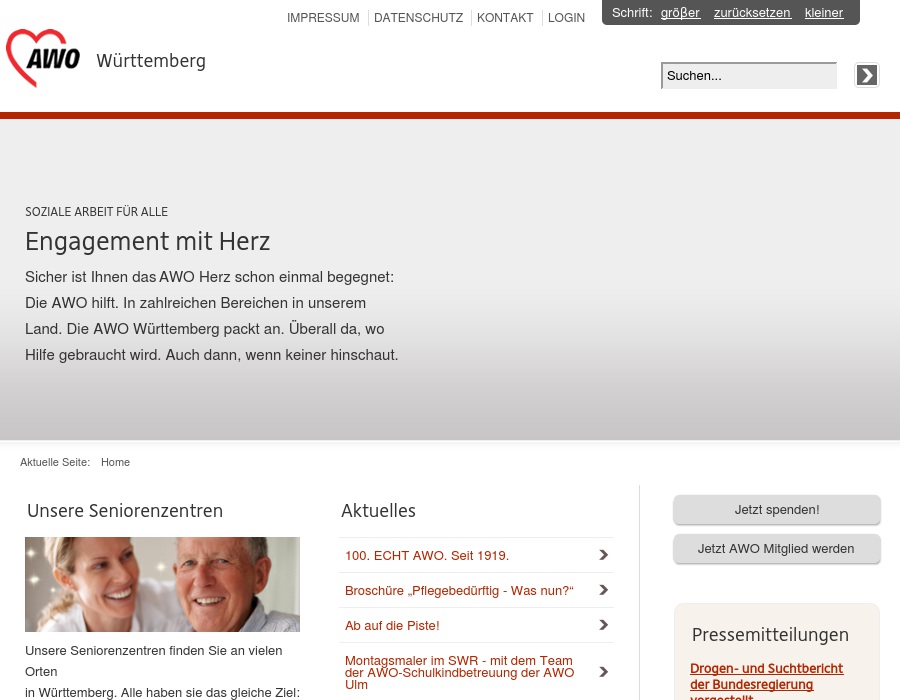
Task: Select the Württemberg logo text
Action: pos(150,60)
* * *
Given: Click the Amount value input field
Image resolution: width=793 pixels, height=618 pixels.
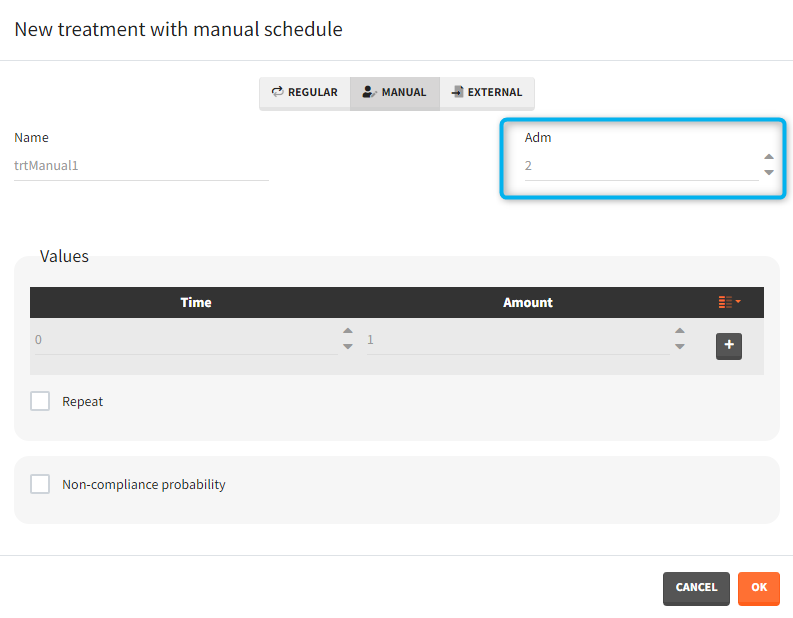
...
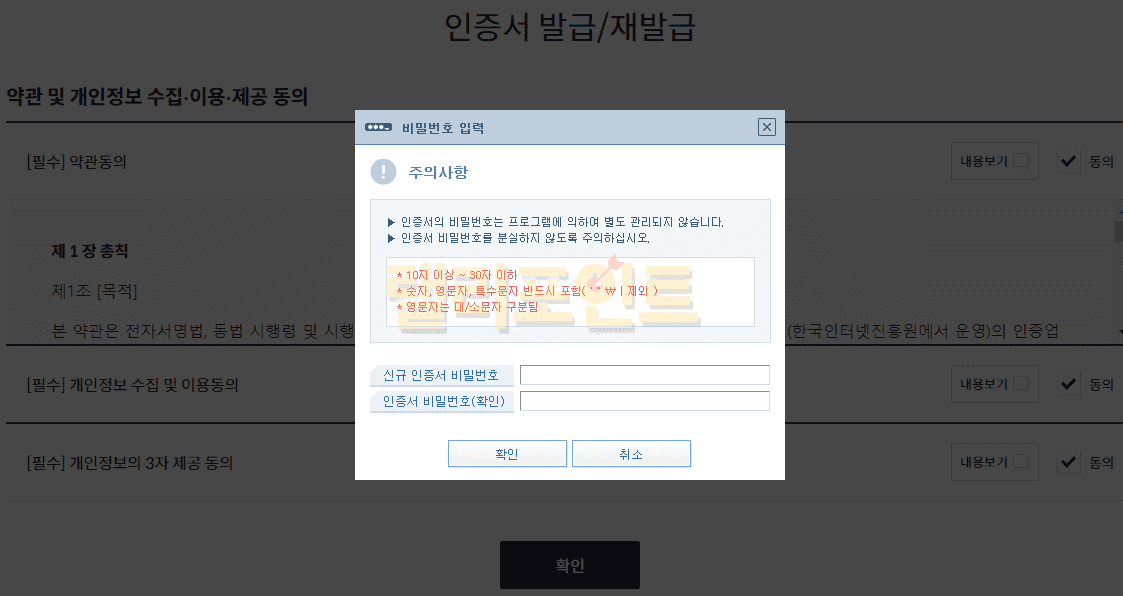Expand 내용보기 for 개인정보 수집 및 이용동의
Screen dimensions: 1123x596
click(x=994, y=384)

TASK DETAILS – Give the lines of the listing from the one containing "Given: Click the Amount value input field" through the one containing "Image resolution: width=793", both included, as a numbered list with no blank lines.

RESULT FOR THIS EXERCISE –
1. Given: Click the Amount value input field
2. Image resolution: width=793 pixels, height=618 pixels.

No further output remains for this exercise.